━━━ Information supplied ━━━

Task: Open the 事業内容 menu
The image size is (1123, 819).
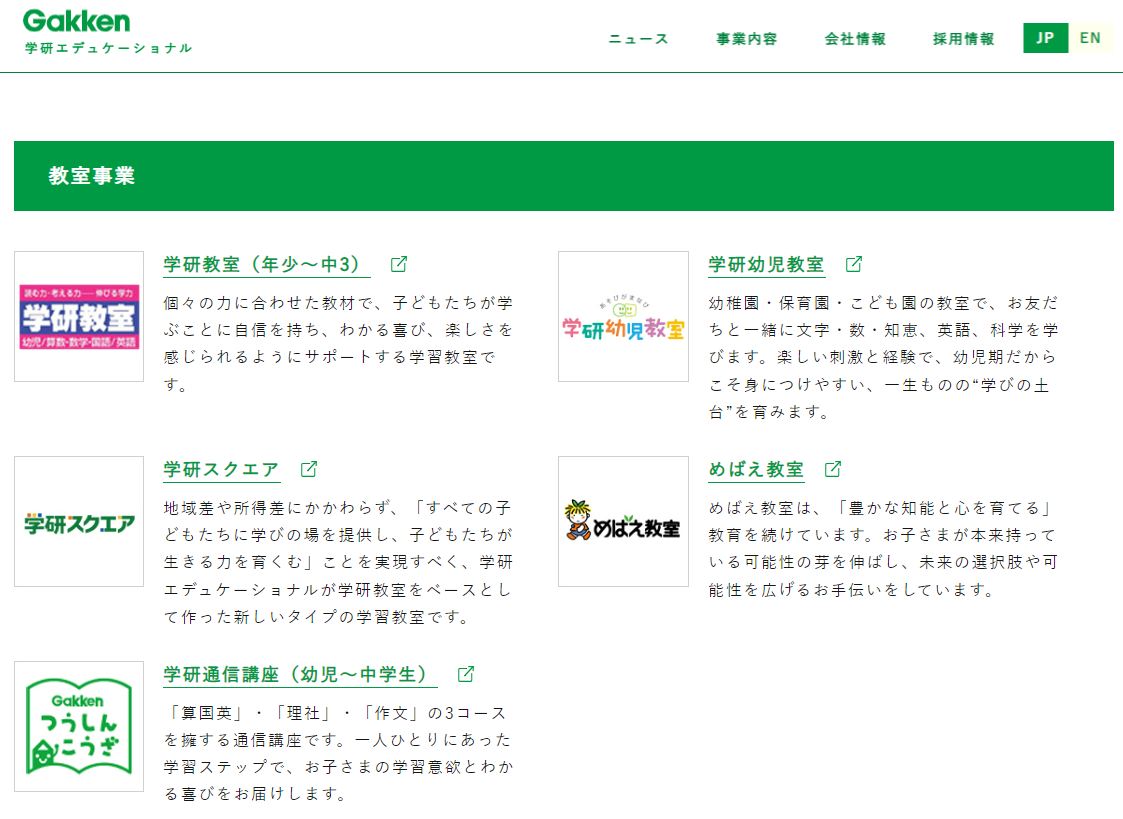Action: tap(746, 39)
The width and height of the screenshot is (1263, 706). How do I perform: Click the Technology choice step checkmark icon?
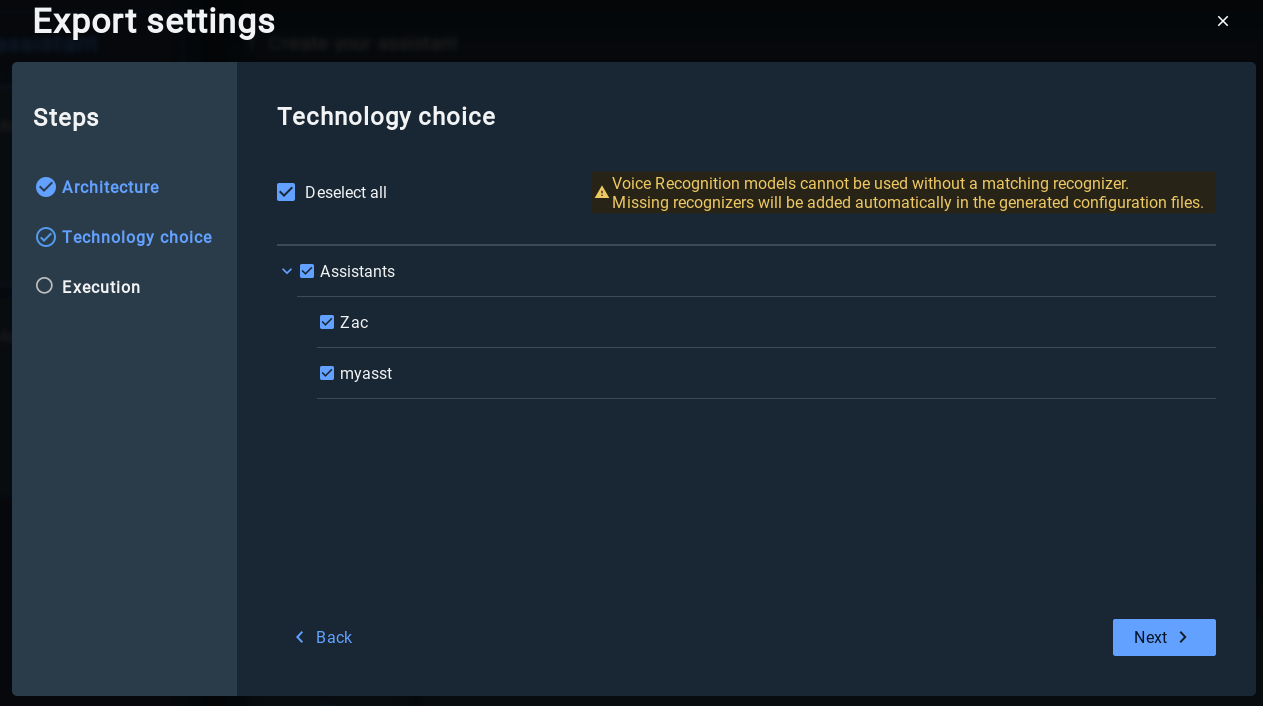click(x=45, y=237)
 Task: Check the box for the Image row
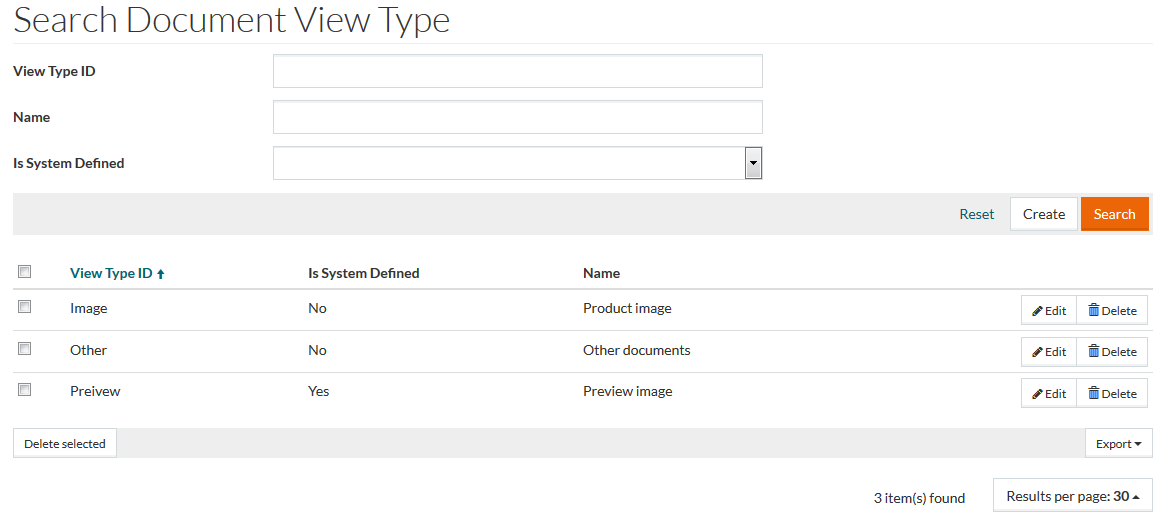pyautogui.click(x=25, y=307)
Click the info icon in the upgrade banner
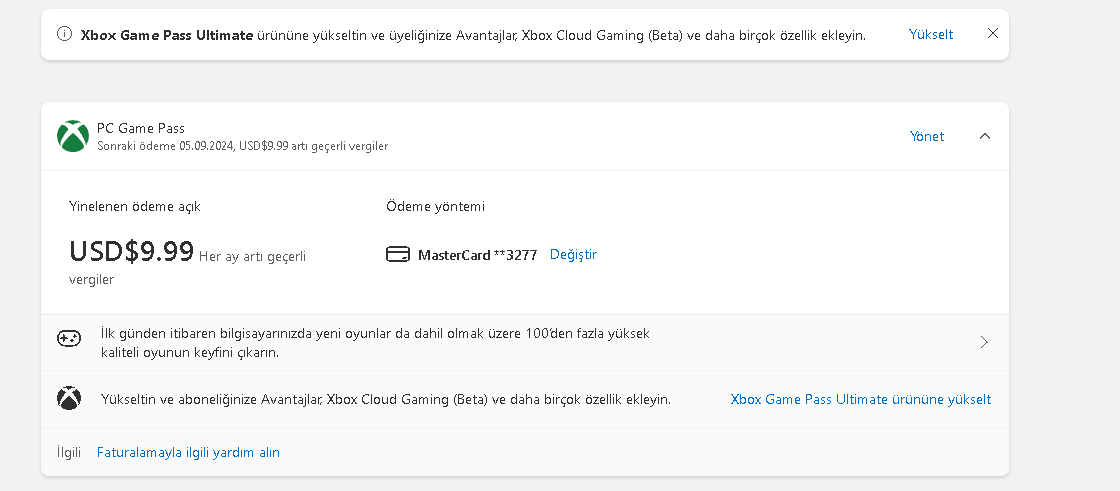1120x491 pixels. tap(65, 34)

━━━

*Work order*
Please write out all the data again word for word, but not the pictures.

*Written solution*
Task: Open the 事業内容 menu
The image size is (1123, 819).
Action: tap(746, 39)
The width and height of the screenshot is (1263, 706). How do I perform: Click the Technology choice step checkmark icon?
click(x=45, y=237)
 Task: Check the box for the Image row
pyautogui.click(x=25, y=307)
Click the info icon in the upgrade banner
1120x491 pixels. tap(65, 34)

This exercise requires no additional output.